Adın değiştirilmesi davasında davacı taraf, örfi yahut çevresel nitelikteki sebep yahut başka sebeplere dayanıp, kendisini haklı gösterecek olguları ispat ederek, nüfus sicilinde değişiklik yapılmasını talep etmekte olup, esasen bu tür davalarda hasım gösterilen Nüfus Müdürlüğü ile aralarında bir uyuşmazlık olmayıp, nüfus müdürlüğü davada sadece yasal hasım olarak yer almaktadır. Gerçekte, davada taraf değil, sadece ilgilidir. İlgililerin uzlaşması halinde çekişmenin ortadan kalktığından söz edilemez veya bu davalarda ilgili tarafın davayı kabulü sonuç doğurmaz. Taraflar arasında bu anlamda gerçek bir çekişmenin varlığı da söz konusu değildir.
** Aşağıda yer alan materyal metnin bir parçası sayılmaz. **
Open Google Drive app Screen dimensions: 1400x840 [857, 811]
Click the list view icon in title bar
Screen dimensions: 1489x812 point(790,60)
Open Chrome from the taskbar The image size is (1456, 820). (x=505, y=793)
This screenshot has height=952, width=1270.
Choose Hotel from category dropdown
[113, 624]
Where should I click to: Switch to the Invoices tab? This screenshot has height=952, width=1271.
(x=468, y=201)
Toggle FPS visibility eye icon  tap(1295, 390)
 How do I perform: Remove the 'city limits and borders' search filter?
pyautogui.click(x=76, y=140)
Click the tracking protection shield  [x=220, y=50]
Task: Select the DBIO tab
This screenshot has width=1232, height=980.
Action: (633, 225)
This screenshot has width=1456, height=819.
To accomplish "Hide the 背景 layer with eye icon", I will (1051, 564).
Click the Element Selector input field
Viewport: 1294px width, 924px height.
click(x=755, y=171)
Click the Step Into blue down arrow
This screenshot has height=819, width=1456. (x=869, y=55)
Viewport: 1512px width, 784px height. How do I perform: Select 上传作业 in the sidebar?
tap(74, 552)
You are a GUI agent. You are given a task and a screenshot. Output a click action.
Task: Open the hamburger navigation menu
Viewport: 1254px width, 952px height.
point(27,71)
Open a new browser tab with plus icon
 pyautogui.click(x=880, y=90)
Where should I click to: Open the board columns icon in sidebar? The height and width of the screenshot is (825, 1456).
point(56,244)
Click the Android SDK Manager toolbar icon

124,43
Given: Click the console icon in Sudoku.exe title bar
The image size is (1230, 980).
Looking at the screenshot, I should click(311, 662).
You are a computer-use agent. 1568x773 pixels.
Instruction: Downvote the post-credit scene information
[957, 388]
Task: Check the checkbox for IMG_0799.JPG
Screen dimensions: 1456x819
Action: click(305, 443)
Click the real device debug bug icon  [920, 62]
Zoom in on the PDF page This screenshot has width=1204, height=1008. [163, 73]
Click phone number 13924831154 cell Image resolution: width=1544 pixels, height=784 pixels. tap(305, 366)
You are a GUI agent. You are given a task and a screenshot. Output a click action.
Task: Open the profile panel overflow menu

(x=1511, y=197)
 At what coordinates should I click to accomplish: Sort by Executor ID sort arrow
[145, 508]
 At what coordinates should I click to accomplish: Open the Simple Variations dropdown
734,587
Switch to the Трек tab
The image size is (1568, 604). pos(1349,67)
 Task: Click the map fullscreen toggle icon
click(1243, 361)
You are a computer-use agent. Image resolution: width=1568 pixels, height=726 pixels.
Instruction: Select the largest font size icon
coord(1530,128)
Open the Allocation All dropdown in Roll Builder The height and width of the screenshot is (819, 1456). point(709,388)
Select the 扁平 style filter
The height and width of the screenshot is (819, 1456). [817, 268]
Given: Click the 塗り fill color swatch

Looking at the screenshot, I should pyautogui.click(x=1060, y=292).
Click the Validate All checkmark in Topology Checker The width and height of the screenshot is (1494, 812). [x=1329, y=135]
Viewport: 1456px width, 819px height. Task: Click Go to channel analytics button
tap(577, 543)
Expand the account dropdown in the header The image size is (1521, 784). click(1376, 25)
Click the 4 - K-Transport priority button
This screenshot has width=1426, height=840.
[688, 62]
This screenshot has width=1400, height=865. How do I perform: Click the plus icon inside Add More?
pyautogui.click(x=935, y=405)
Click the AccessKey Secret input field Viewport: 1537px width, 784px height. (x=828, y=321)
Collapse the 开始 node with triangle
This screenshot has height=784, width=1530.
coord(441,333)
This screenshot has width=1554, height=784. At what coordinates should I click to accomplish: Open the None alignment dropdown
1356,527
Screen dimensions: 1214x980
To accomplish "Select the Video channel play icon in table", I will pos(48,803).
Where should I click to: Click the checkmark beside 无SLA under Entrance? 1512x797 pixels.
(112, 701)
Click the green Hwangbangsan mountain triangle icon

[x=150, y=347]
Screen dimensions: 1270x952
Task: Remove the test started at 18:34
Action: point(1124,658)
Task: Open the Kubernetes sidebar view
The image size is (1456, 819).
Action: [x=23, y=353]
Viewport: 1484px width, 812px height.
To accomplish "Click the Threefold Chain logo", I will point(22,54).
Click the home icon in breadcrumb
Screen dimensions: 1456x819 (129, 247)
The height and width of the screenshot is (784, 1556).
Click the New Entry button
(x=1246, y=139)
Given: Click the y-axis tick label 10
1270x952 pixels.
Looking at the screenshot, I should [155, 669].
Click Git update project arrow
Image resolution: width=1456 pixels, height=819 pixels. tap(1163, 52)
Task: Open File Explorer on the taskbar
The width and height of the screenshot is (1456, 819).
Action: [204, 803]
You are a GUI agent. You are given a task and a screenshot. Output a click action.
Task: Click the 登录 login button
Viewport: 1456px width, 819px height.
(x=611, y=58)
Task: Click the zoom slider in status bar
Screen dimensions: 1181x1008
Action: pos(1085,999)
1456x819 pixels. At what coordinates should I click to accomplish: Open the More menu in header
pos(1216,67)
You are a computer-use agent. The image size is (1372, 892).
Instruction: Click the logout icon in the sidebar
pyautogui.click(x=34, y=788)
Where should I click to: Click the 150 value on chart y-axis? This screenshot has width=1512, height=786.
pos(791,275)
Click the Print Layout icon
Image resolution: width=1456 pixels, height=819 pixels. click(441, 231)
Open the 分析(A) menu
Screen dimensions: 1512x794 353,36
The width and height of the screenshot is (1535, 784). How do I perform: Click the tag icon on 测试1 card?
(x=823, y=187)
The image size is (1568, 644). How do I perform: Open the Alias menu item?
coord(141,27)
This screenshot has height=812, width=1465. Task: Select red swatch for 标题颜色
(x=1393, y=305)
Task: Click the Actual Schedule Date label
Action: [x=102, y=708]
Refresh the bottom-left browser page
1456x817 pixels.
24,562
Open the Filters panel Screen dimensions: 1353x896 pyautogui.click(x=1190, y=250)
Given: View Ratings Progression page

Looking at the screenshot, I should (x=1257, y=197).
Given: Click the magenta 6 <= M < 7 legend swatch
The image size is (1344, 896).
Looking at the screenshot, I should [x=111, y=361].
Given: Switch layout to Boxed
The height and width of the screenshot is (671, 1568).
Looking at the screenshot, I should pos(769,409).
Ayrıca, bu davanın sonucunda verilen kararlar kesin hüküm sayılmamakta, kararın yersiz veya hatalı görülmesi halinde, ileri sürülen delillere ve duruma göre yeniden ad değişikliği talebinde bulunulabilmesi mümkün olmaktadır.
Bu değerlendirmelere göre, ad değişikliği davaları da 01.10.2011 tarihinde yürürlüğe giren 6100 sayılı Hukuk Muhakemeleri Kanununun 382. maddesinde belirtilen çekişmesiz yargı işlerinden sayılmalıdır. Kaldı ki, 382. maddenin 382/II-a,2 fıkrasında “Ad ve soyadın değiştirilmesi”, çekişmesiz yargı işlerinden sayılmıştır. Aynı yasanın 383. maddesinde de, çekişmesiz yargı işlerinde görevli mahkemenin, aksine bir düzenleme bulunmadığı sürece sulh hukuk mahkemesi olacağı hükmüne yer verilmiştir.Bu durumda, 6100 sayılı HMK.nun yürürlüğe girmesinden sonra açılan ad değişikliğine ilişkin uyuşmazlık, çekişmesiz yargı işi niteliğinde olup Sulh Hukuk Mahkemesinde görülüp sonuçlandırılması gerekmektedir.
SONUÇ:Yukarıda açıklanan nedenlerle; 6100 Sayılı HMK.’nun 21. ve 22. maddeleri gereğince Gaziosmanpaşa 1.Sulh Hukuk Mahkemesi’nin YARGI YERİ OLARAK BELİRLENMESİNE, 22.10.2013 gününde oybirliğiyle karar verildi.